I have an existing bit of Python code that runs in parallel across the cores in my machine. The job it completing is basically open an input file, read the contents, perform some fairly heavy maths, write the results to an output a file, take the next file in the for loop and do it again. To make this parallel across many cores I make use of the Pool
function in the multiprocessing
library. As a quick example:
import multiprocessing
import time
data = (
['a', '2'], ['b', '4'], ['c', '6'], ['d', '8'],
['e', '1'], ['f', '3'], ['g', '5'], ['h', '7']
)
def mp_worker((inputs, the_time)):
print " Processs %s\tWaiting %s seconds" % (inputs, the_time)
time.sleep(int(the_time))
print " Process %s\tDONE" % inputs
def mp_handler():
p = multiprocessing.Pool(8)
p.map(mp_worker, data)
if __name__ == '__main__':
mp_handler()
This example is just used to show how I've implemented the multiprocessing.Pool
function across 8 cores. In essence the mp_worker
function in my code is much more complex but you get my drift.
I've come to realise that the network I'm working on has several machines sitting idle for 99% of their time. I therefore wondered if there is a way to make use of their cores as well as my local cores in this code.
In pseudo code the code could become something like:
def mp_handler():
p = multiprocessing.Pool(servers=['local host', 192.168.0.1, 192.168.0.2], ncores=[8,8,4])
p.map(mp_worker, data)
Where I can now specify both my local machine and other IP addresses as severs together with the number of cores I'd like to use on each machine.
Since the other machines on my network are owned by me and are not internet connected, I'm not fussed about using SSH for security purposes.

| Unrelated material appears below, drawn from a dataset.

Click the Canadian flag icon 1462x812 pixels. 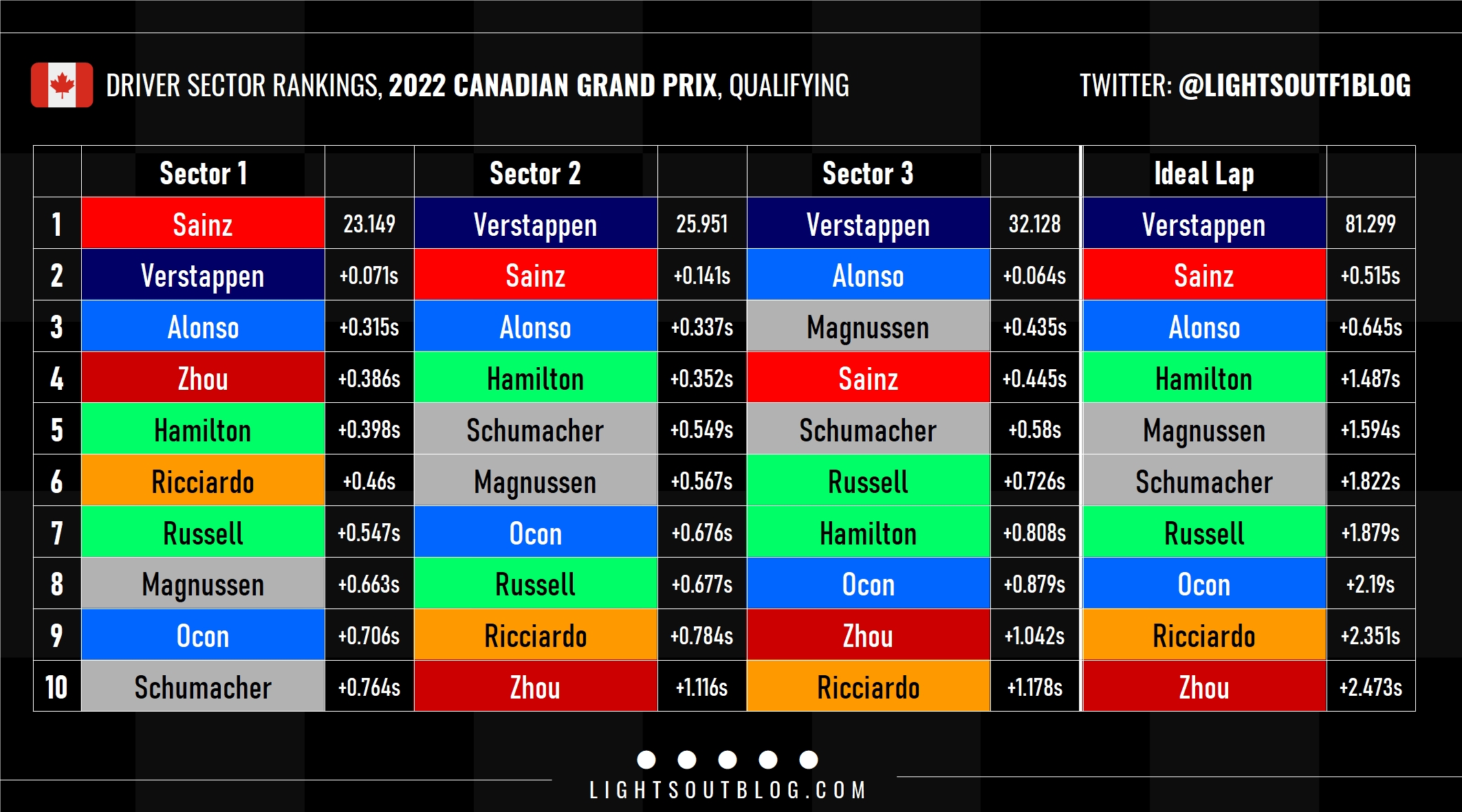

Googling around I've noticed that the pathos
and scoop
libraries may be able to help me with this. It looks like pathos
has very similar commands to the multiprocessing
library which really appeals to me. However, in both cases I can't find a simple example showing me how to convert my local parallel job into a distributed parallel job. I'm keen to stay as close to the Pool/map functionality of the multiprocessing
library as possible.
Any help or examples would be much appreciated!